The business - which essentially insures reinsurance companies - is being bought by U.S. insurer Pacific Life Insurance Co.
As a result of the sale, Manulife expects to post an after-tax gain of about $275-million. And while the sale will not have a significant impact on the company's profits, its capital ratio is expected to rise.
"The life retrocession business does not align with Manulife's strategy because of changes in the life reinsurance market going forward," chief executive officer Donald Guloien said Monday.
"Although this business is profitable, it does not have a growth profile acceptable to us. Also, as a result of more restrictive Canadian regulatory requirements for this business, a buyer in another jurisdiction can operate this business with less capital. The transaction releases capital which will be reinvested in higher growth businesses or to reduce leverage," he added.

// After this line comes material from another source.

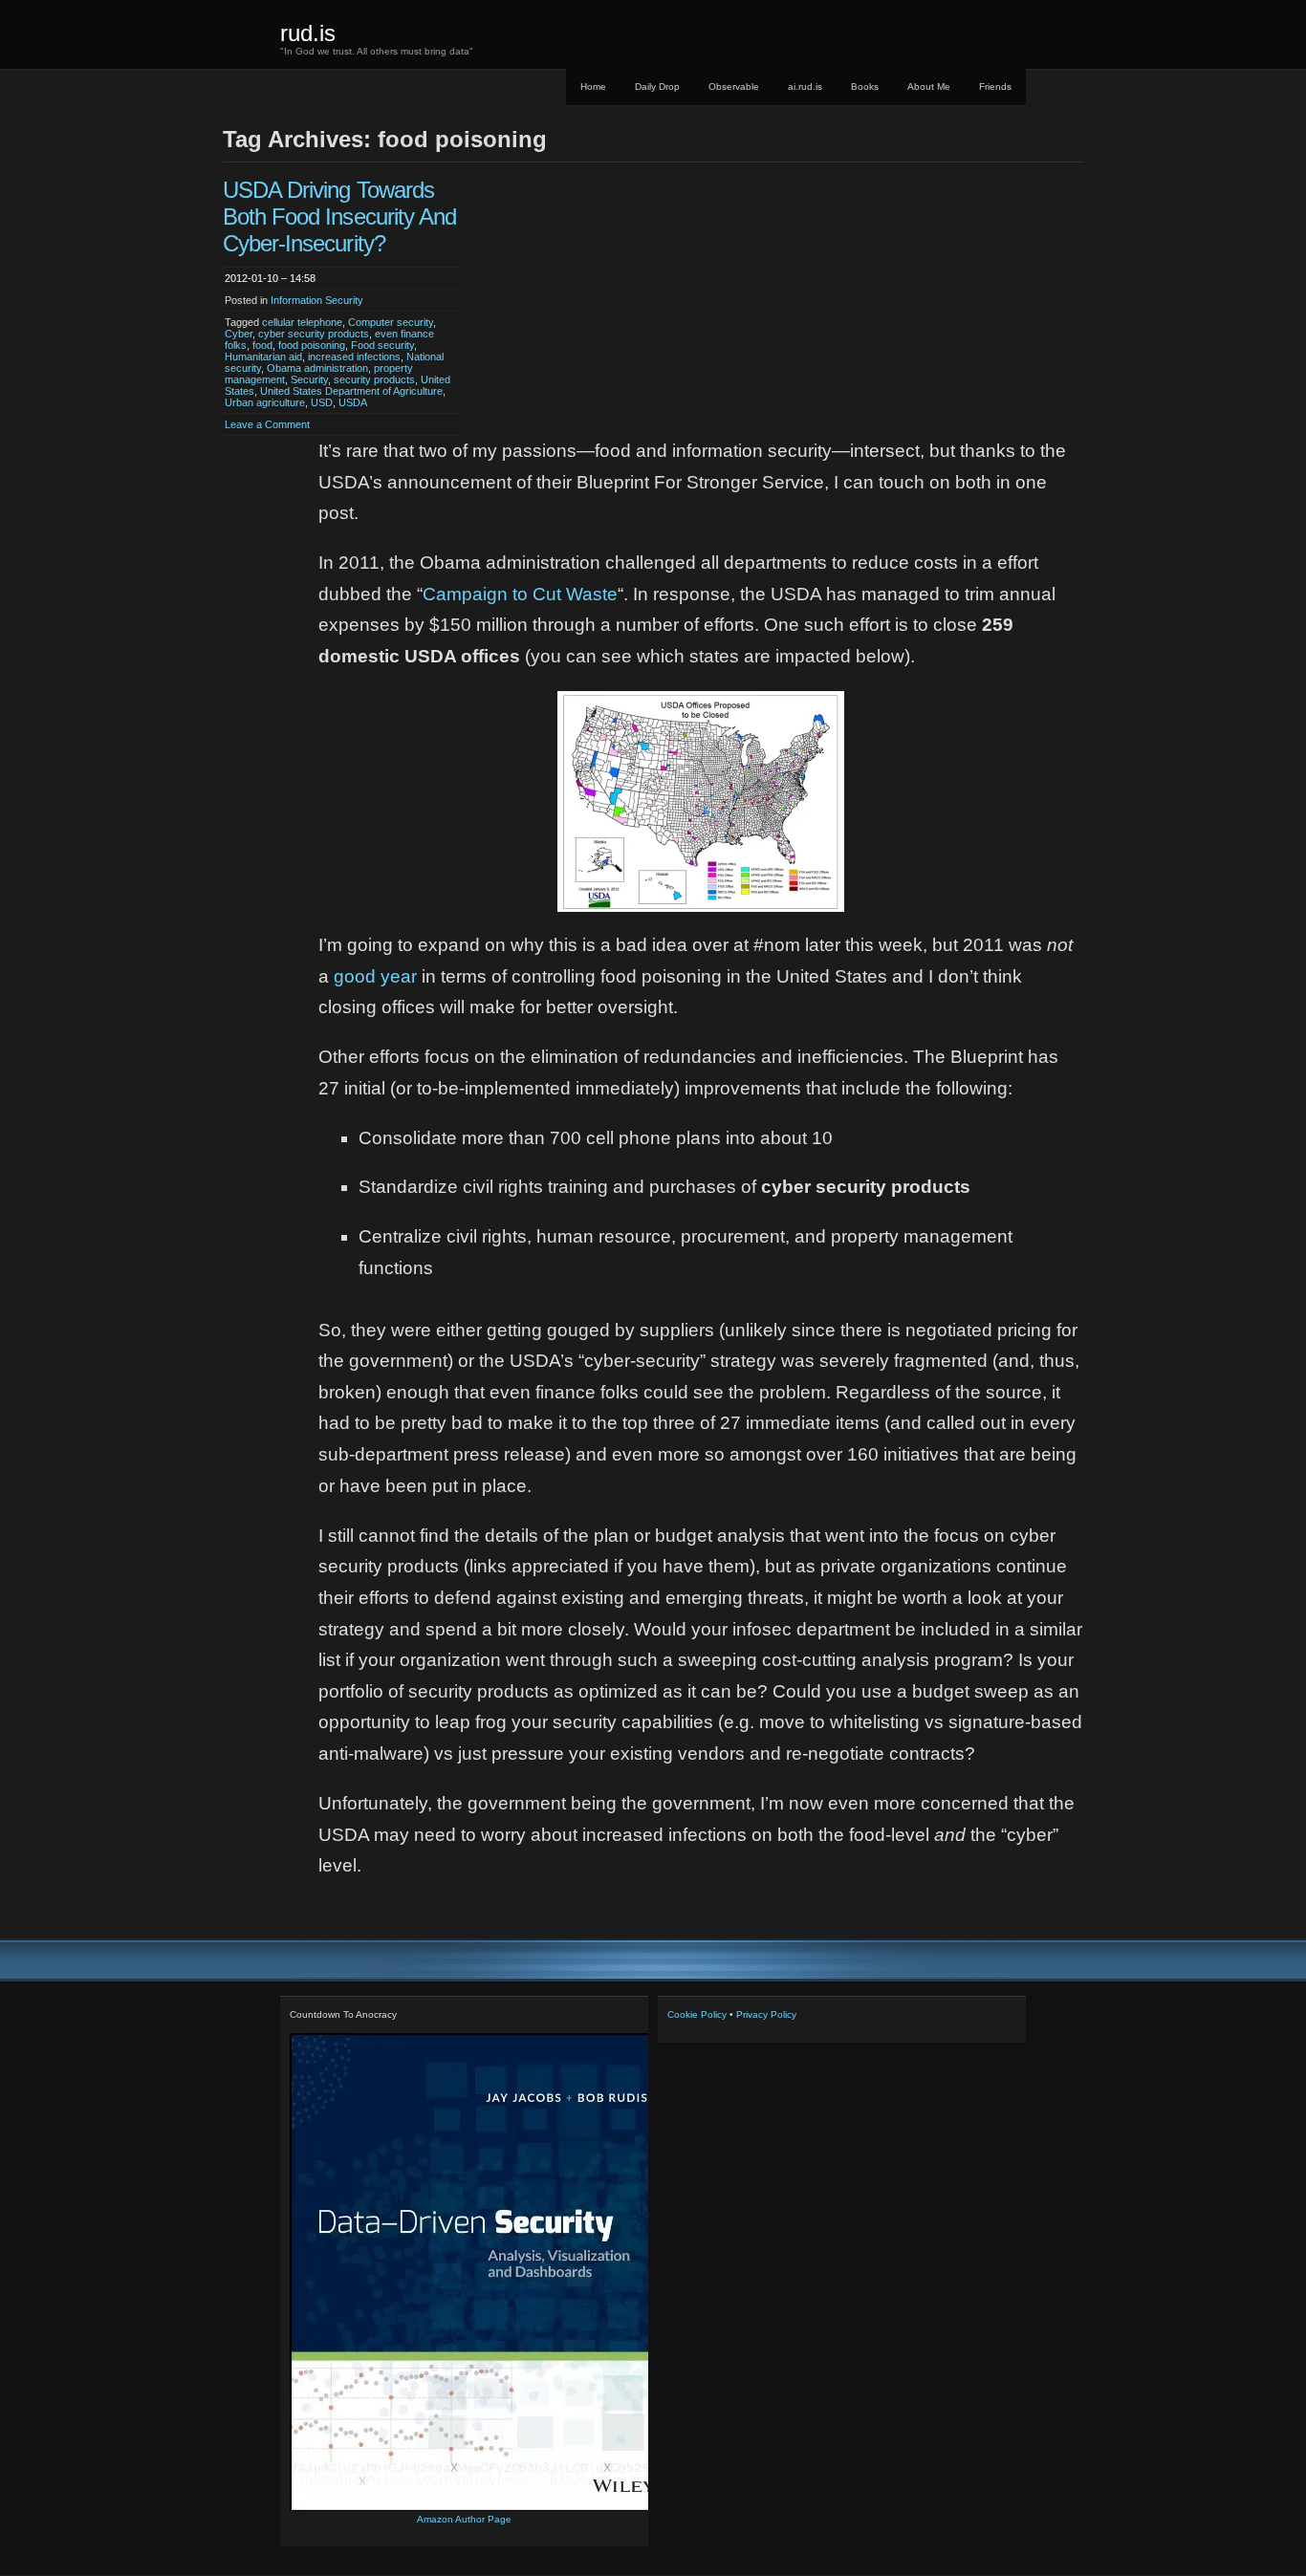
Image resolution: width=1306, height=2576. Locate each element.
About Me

Manulife's life retrocession business has about 90 employees in offices in Toronto, Boston, Barbados and Cologne. It has net life insurance in-force of $106-billion (U.S.).
"The life retrocession market has been in decline in recent years as primary insurers increased their retention of written business, thereby reducing business opportunities for life retrocession companies," RBC Capital Markets analyst Andre-Philippe Hardy wrote in a note to clients.
"Manulife, like Sun Life in late 2010, appears to have reached the conclusion that its capital would be better utilized in faster growing businesses."
Pacific Life, based in Newport Beach, Calif., said the transaction is expected to be completed in the third quarter. The deal will give Pacific Life about 41 per cent share in the North American market for individual life retrocession, the company said in a statement.
Manulife said the deal will not have an impact its other reinsurance businesses, which focus on property and casualty retrocession and international employee-benefits management.
"Our remaining reinsurance businesses provide good earnings profiles," Mr. Guloien stated, adding that the company remains committed to them.
As a result of the division's sale, the key measure of Manulife's capital levels, called the Minimum Continuing Capital and Surplus Requirements ratio, will increase by about six percentage points, the company said. The ratio was 243 per cent at the end of March.
Last year, rival Sun Life Financial Inc. sold its life reinsurance business to Nebraska-based Berkshire Hathaway Life Co.